The importance of strict monotonicity lies in its ability to assure us about the function's behavior over the entire domain, making it predictable and ensuring continuity.
If a function is strictly monotonic, it has at most one real root, and an inverse function is guaranteed, as the function is either entirely increasing or decreasing, with no repeated y-values.
This property makes such functions very useful in optimization problems and economic models, where consistent trends in data help in making reliable predictions about the market.
A function is strictly increasing if, as x values increase, y values also increase continually without exception. Conversely, a function is strictly decreasing if, as x values increase, the y values decrease.
The importance of strict monotonicity lies in its ability to assure us about the function's behavior over the entire domain, making it predictable and ensuring continuity.
If a function is strictly monotonic, it has at most one real root, and an inverse function is guaranteed, as the function is either entirely increasing or decreasing, with no repeated y-values.
This property makes such functions very useful in optimization problems and economic models, where consistent trends in data help in making reliable predictions about the market.
Mathematical Economics
Mathematical economics uses mathematical methods, like calculus and algebra, to represent economic theories and analyze problems presented in economics.
The derivative, for instance, is a tool that's heavily used in economics to model marginal concepts, such as marginal cost or marginal revenue.

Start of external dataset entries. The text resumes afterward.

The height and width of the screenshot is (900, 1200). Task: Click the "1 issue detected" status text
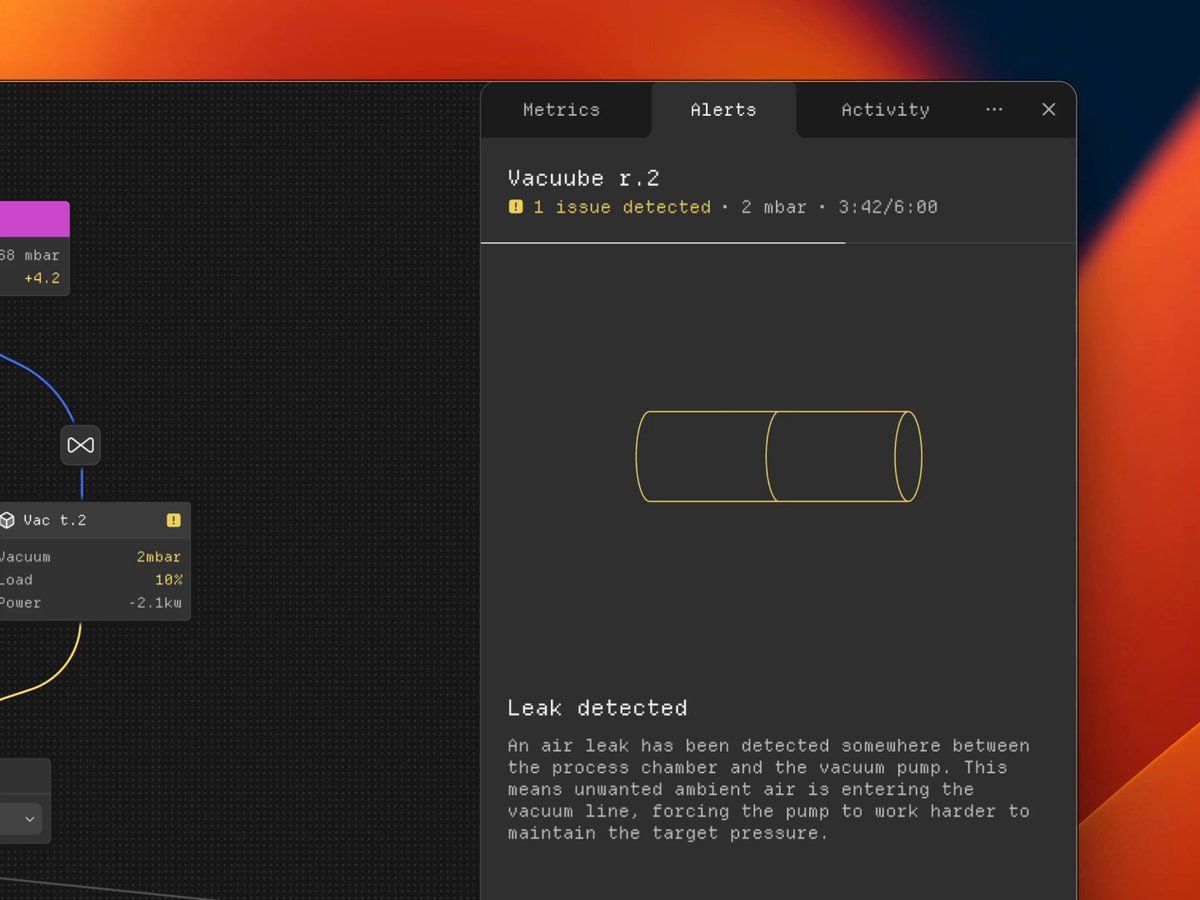point(621,207)
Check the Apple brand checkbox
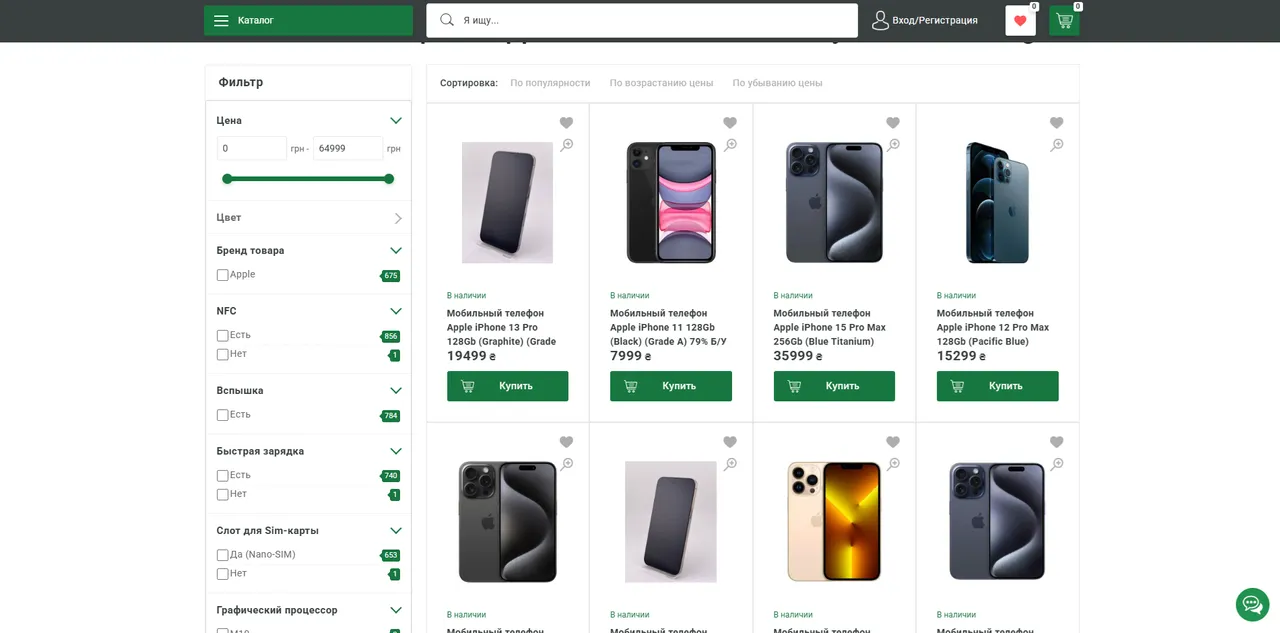Screen dimensions: 1280x633 [223, 275]
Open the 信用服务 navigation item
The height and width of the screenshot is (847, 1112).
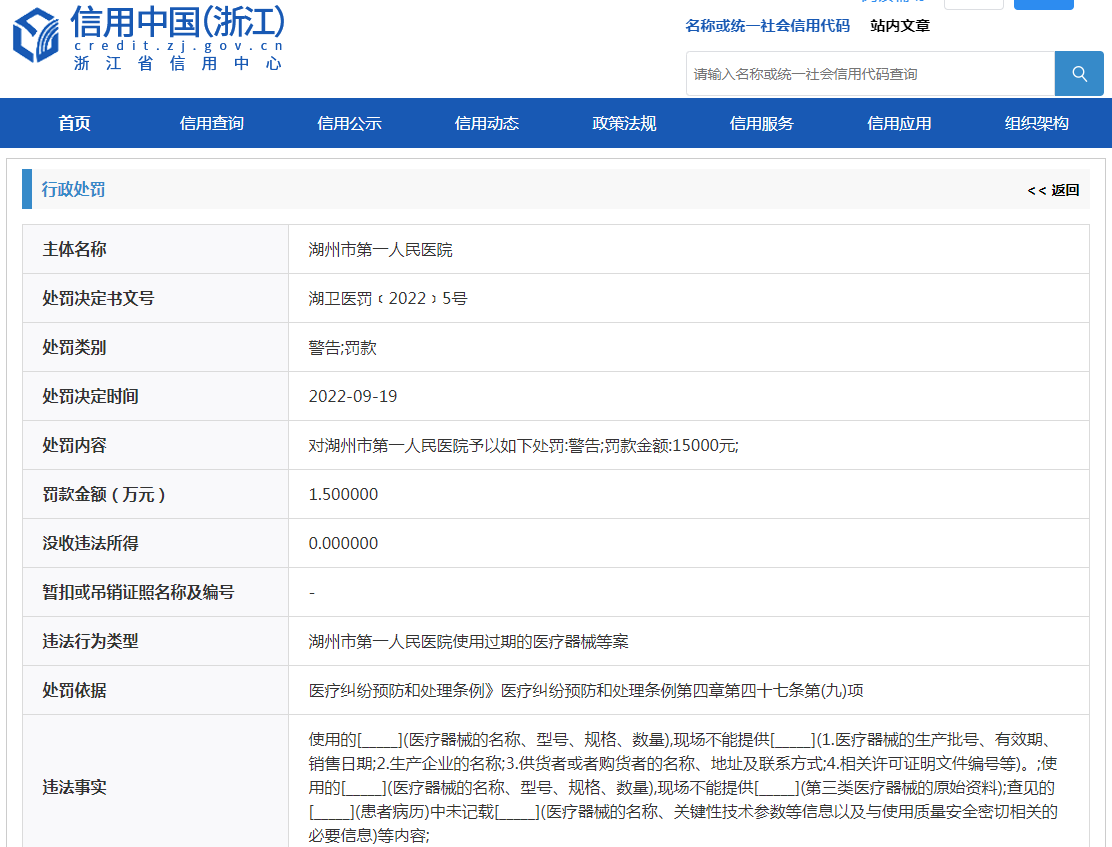pos(762,123)
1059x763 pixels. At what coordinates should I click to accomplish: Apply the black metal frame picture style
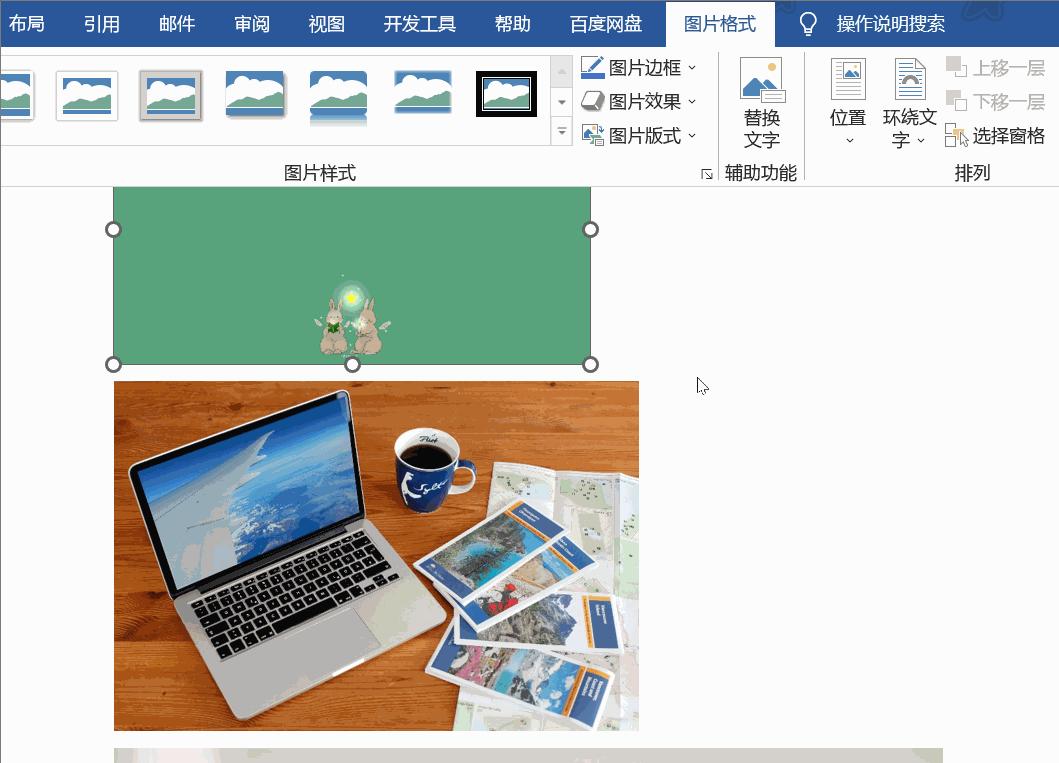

These models help economists understand how a small change in one variable, like price, can affect other variables, such as the quantity of goods demanded.
In a similar vein, monotonic functions and their inverse relationships are crucial in economics to describe relationships that maintain consistent trends, such as supply and demand curves.
Economists use the concept of monotonicity to ensure that their functions model reality, with price typically being inversely related to demand, and positively related to supply, under normal conditions.
This field allows theoretical predictions to be tested, giving policymakers and businesses tools to evaluate different economic scenarios analytically.
The derivative, for instance, is a tool that's heavily used in economics to model marginal concepts, such as marginal cost or marginal revenue.
These models help economists understand how a small change in one variable, like price, can affect other variables, such as the quantity of goods demanded.
In a similar vein, monotonic functions and their inverse relationships are crucial in economics to describe relationships that maintain consistent trends, such as supply and demand curves.
Economists use the concept of monotonicity to ensure that their functions model reality, with price typically being inversely related to demand, and positively related to supply, under normal conditions.
This field allows theoretical predictions to be tested, giving policymakers and businesses tools to evaluate different economic scenarios analytically.